Mary was among the women who were present at the crucifixion of Jesus whenhis male disciples, save for John, abandoned him.
Who was Mary Magdalne?
Most Christian traditions assume that Mary was from the place called Magdala near Tiberias on the shore of the Sea of Galilee, where Jesus landed (Mt 15:39, cp. Mk 8:10), even though there is no information to indicate whether this was her home, her birthplace, or whether she had some other connection with the place. Patrick Duffy tells her story.
The New Testament
Mary Magdalene is first mentioned in Luke’s gospel as one of the group of women disciples of Jesus, “who provided for them out of their resources” and she is the one “from whom seven demons hadgone out” (Luke 8:2-3).
She is also among the women who were present at the crucifixion of Jesus when the male disciples, with the exception of John, abandoned him. She stood with his mother Mary “near the cross” (Jn 19:25), “watching from a distance” (Mk 15:40) and saw the tomb and how his body was laid (Mk 15:47; Lk 23:55; Mt 27:61).
She is among the women who very early in the morning on the first day of the week went with spices to the tomb to anoint the body (Mk 16:2+; Mt 28:1+), but found the tomb empty. She went to tell Simon and the other disciple, the one Jesus loved (Jn 20:1-2).
She is the first to whom Jesus shows himself after the resurrection, though at first she doesn’t recognise him till he called her name, Mary. Then she cried ‘Rabbuni.’ He said “Do not cling to me, for I have not ascended to my Father. but go and find the brothers and tell them: I am ascending to my Father and your Father, to my God and your God” (Jn 20:11-18).
The Fathers of the Church
For the first five centuries Mary Magdalene is highly regarded. Ambrose and Augustine both associate her with the New Eve who faithfully clings to Christ the new Adam, reversing the sin of the first Eve.

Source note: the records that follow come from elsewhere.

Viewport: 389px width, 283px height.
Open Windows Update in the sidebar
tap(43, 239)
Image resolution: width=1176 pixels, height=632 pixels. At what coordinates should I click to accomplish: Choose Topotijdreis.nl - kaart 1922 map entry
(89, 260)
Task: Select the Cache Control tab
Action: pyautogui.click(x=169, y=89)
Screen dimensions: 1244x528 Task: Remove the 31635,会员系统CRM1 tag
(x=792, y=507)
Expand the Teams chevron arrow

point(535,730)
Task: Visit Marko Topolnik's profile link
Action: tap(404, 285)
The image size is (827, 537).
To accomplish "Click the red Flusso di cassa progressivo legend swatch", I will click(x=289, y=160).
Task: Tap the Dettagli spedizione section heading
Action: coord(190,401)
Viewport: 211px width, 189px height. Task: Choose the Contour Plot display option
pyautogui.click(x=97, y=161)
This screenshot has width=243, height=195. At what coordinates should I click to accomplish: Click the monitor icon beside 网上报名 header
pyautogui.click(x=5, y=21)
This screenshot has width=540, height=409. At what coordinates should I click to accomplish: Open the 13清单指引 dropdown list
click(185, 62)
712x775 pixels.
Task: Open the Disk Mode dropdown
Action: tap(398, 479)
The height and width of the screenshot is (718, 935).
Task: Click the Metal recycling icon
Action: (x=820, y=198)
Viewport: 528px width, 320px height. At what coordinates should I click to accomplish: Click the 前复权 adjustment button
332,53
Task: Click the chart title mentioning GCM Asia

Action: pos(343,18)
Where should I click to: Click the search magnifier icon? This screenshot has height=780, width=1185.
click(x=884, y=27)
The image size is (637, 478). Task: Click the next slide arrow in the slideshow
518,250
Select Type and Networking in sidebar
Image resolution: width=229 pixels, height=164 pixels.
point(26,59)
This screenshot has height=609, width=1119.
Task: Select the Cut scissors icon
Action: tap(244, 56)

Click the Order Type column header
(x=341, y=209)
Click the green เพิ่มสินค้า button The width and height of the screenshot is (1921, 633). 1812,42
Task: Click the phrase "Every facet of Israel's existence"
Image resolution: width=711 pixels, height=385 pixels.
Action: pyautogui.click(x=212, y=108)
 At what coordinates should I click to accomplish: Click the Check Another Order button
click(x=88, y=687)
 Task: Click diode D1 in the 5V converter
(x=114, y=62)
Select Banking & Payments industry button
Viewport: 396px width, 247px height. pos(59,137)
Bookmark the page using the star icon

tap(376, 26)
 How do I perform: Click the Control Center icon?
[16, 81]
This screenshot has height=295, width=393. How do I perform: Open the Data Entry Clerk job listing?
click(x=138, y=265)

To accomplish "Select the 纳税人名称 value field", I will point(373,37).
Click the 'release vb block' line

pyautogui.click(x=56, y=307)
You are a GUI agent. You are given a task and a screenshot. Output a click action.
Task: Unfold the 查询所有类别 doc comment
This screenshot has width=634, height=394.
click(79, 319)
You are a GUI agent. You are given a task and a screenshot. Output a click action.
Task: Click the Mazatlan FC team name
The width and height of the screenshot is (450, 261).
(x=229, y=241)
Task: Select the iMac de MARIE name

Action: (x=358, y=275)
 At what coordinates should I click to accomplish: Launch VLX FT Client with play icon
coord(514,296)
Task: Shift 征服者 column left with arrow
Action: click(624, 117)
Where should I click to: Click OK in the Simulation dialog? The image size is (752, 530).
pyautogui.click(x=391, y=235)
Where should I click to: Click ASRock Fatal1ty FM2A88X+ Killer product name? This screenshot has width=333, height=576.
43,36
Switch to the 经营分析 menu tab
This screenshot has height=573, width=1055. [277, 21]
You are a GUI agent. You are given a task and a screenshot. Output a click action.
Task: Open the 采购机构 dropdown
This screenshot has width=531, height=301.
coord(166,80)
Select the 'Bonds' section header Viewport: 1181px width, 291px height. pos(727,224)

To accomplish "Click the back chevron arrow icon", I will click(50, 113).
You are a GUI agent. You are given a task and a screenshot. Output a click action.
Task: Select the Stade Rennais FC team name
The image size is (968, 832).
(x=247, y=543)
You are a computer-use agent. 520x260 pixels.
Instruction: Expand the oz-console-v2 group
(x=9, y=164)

However, at the end of the sixth century an influential sermon of Pope St Gregory the Great (540-604) used the word peccatrix (“a sinful woman“) of Mary Magdalene. He also wrongly identified her with Mary of Bethany, sister of Lazarus and Martha (Jn 12:1-8), on the one hand, and, on the other, with the woman who was a sinner (Lk 7:36-50), both of whom had brought precious oil to anoint the feet of Jesus. Gregory also wrongly identified her with the woman taken in adultery (Jn 8:1-11).
Good Mary/Bad Mary
These confusions have persisted into the tradition about Mary Magdalene and it’s a short step from peccatrix (sinner) to meretrix (prostitute). Because of this, the complexity of “Marys” in the New Testament became reduced to a simple dualism: Good Mary, the ever virgin mother, and the repentant sinner, Bad Mary. Far from lessening Magdalene’s role in popular devotion, this reduction only served to feed a fascination about her. Artistic depictions fuelled it even more.
The tradition in the East was that Magdalene went with the Blessed Virgin and John the Apostle to Ephesus, where she died and was buried. The English bishop Willibald is said to have seen her tomb when he visited there in the 8th century.
The town of Vézelay in Burgundy had from the 11th century claimed relics of Mary Magdalene, which, it was said, a monk Baudillon brought from St Maximin-la-Sainte-Baume in Provence. The legend was that she, her brother Lazarus and her sister Martha had all evangelised Provence. The Cluniac Benedictines of Vézelay and the Dominicans of Saint-Maximin for the next few centuries competitively reported miracles in support of their respective claims.